Conversely, what if the business wanted to attain higher revenue goals within their current e-commerce platform, without running any major campaigns? Using the RUM data available, you can run “what-if?” scenarios against what the page load times need to be to attain the desired revenue targets.

In the next example, the revenue goal is $6M. The website page load time is approximately 5 seconds, yielding a conversion rate of 9.1% against a revenue line of a shade over $5.4M. So, to get to the revenue goal of $6M over this time period, the web page performance would have to improve by about 2.2 seconds, thus leading to an uptick in conversion rate of about 0.9%, yielding the additional $536K in additional revenue needed to hit the target.

So, how is this done? The analysis is done from the RUM data collected in the real user beacon data. The analysis is either done for you in a RUM solution, or is something you’d develop on top of your open source-based solution.

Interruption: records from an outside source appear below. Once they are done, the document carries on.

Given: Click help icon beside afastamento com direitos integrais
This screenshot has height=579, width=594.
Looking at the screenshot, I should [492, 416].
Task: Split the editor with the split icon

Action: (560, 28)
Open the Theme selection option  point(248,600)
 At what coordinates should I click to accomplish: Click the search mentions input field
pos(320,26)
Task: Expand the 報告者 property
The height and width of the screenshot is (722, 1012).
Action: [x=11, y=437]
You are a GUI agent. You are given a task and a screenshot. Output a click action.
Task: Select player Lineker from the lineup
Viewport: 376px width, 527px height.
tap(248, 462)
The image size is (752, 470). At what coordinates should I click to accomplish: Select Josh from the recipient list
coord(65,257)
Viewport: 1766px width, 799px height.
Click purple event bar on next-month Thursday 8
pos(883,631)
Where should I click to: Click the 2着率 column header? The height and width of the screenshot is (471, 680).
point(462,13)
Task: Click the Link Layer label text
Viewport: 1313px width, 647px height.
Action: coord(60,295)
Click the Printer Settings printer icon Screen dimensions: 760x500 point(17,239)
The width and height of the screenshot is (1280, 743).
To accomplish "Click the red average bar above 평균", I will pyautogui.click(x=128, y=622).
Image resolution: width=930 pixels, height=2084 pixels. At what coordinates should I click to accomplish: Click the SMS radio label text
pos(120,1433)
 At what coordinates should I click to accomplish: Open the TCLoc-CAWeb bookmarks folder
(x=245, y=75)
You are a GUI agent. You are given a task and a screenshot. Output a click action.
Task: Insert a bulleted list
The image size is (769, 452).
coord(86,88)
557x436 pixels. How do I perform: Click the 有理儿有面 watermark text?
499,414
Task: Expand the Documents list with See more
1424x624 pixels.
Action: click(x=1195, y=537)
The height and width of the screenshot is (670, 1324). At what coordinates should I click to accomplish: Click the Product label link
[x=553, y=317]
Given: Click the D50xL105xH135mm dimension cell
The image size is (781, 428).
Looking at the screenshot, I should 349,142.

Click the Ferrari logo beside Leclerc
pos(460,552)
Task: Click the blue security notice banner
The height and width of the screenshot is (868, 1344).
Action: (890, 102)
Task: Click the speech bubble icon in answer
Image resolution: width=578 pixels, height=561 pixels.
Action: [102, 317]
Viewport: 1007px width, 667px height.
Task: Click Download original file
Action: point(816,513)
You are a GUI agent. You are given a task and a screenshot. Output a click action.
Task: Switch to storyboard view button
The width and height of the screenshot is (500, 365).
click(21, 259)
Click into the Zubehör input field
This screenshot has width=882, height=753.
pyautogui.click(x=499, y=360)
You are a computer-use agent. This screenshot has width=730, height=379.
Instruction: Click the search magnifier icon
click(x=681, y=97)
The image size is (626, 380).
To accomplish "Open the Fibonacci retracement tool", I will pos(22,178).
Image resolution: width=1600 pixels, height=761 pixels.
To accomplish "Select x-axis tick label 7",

You would then begin the process of analyzing the website for opportunities to reduce page load times, either by removing or compressing images or videos, looking at 3rd party content providers and their overall impact to your page performance, or a combination of these. At least now you’d be armed with the data required to go back to marketing, the development team, and management, to show value in how RUM can make an impact in your business.

Image title

Section 11

Conclusion

The takeaway here is this: if used to its full extent, RUM can make you a hero.

To quote an e-Commerce SVP friend of mine, “We have lots of data. We just don’t know what it’s telling us!”

If you are using RUM, you are in a Ferrari. In the hands of a novice, it’s intimidating, and can be overbearing. In the hands of a Data Scientist or forward-thinking web performance guru, it’s a work of art. A tool to be wielded across the brand. To be leveraged with marketing, with IT Operations, and with development: organizations that typically do not even speak to one another. With RUM, you can provide them a common language—Customer Experience Data. Their data. From their business. From your business. From your real users.

If you have yet to start with RUM, or are about to get started, start with the example uses above. The value that the data will bring to the use cases discussed above will bring immediate ROI, and revenue, to your business.

Oh, and you’ll be the hero across the organization. No silo will be too tall for you to hurdle.